Mentre Darmanin rimbrotta malamente il governo di Roma e offre alle destre di casa nostra un elemento di critica in più nei confronti di quel macronismo che è la quinta essenza del liberismo europeo in Francia, facendolo apparire grottesco e difforme dalla patinata aura istituzionale di forza democratica e sociale che pretenderebbe di avere solo per il fatto di governare l’Esagono, Palazzo Chigi appronta le misure che tagliano il reddito di cittadinanza, lo rende praticamente impossibile per decine di migliaia di fruitori che ne avrebbero veramente bisogno.

Che differenza c’è, dunque, tra la politica di Macron e quella di Meloni sul terreno della controffensiva liberista nei confronti del mondo del lavoro e delle pensioni?

Che differenza davvero passa in politica estera nel totale, incondizionato sostegno alla NATO, nel rifornimento di armi costante a Kiev, nel sostenere la necessità di una vittoria dell’Ucraina sulla Russia, nel promuovere una Europa sempre più accondiscendente al gigante statunitense? Sono tutti elementi di congiunzione tra i governi francese e italiano.

La differenza passa solamente per la negazione della visione europea, e quindi di una ricerca condivisa delle soluzioni, di contesti e grandi questioni sociali ed umane che si affacciano su un continente davvero vecchio, privo di una capacità di sintesi tanto in politica estera quanto nelle questioni prettamente interne agli Stati dell’Unione.

Certo: Macron e Meloni non si somigliano se si pensa al loro passato, alla loro provenienza, al loro approccio differente in materia di interpretazione dei conflitti di classe, delle dinamiche sociali, dei rapporti di forza.

Il primo stringe la mano senza esitazione a Washington, non disdegna di parlare con Putin per cercare di tenere aperto un canale di comunicazione che invece la Commissione europea esclude, mentre Meloni è di una scuola postfascista che strizza l’occhio ad Orbàn, che nei paesi di Visegrad ha il suo primo referente ma che, nel nome del compromesso da realpolitik, deve mettere in secondo piano se vuole governare col favore di chi davvero conta.

Si potrebbe convenire che il macronismo è sfacciatamente liberista, pur vantando una vicinanza delle proprie politiche classiste ad un popolo che lo combatte da tantissime settimane e che sciopera contro una riforma dell’età pensionabile che è il puntello di una più generale offensiva nei confronti dei diritti delle lavoratrici e dei lavoratori, dei precari e dei disoccupati; si potrebbe, quindi, nel paragone, convenire altresì che il melonismo invece è introversamente liberista, non tanto per convinzione quanto per opportunità.
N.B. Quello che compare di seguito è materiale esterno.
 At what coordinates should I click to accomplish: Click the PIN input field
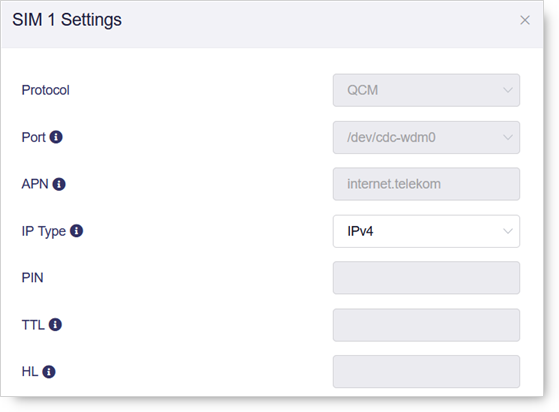pos(426,278)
Ma, se davvero fosse così, dovremmo riflettere su un carattere sociale delle destre italiane che, in realtà, proprio non traspare dalla storia politica tanto di Alleanza Nazionale quanto del PDL o dell’alleanza di centrodestra berlusconiana prima, salviniana poi e, infine, a trazione fratellitaiana.

Nel corso degli ultimi tre decenni almeno, con qualche timido distinguo, tanto il centrosinistra quanto il suo principale competitor hanno aderito alla formula dogmatica del valore dell’impresa prima di quello del lavoro. Il resto è venuto di conseguenza: da struttura a sovrastruttura, con un processo di condizionamento inevitabile, scritto nelle leggi del mercato e del capitalismo moderno.

Compreso il piano di Minniti proprio sulle migrazioni e sulla loro regolamentazione in flussi preordinati, per scongiurare – a detta dell’ex ministro dell’interno – quell’inficiamento della “tenuta democratica” di una Italia scarnificata nei suoi bisogni fondamentali, largamente impoverita da quelle politiche che l’hanno ridotta ad essere piegata al dettame del privato, a privilegiare l’interesse particolare rispetto a quello generale e ai beni comuni.

E’ impossibile rimediari ai danni strutturalmente fatti cercando di modificare gli effetti che hanno avuto, su scala molto più che nazionale, sul piano sovrastrutturale. Tocca interpretare davvero marxianamente questi fenomeni, perché l’interdipendenza degli stessi con l’economia e gli interessi finanziari garantiti dai governi nazionali: privilegi contro diritti umani, sociali e civili.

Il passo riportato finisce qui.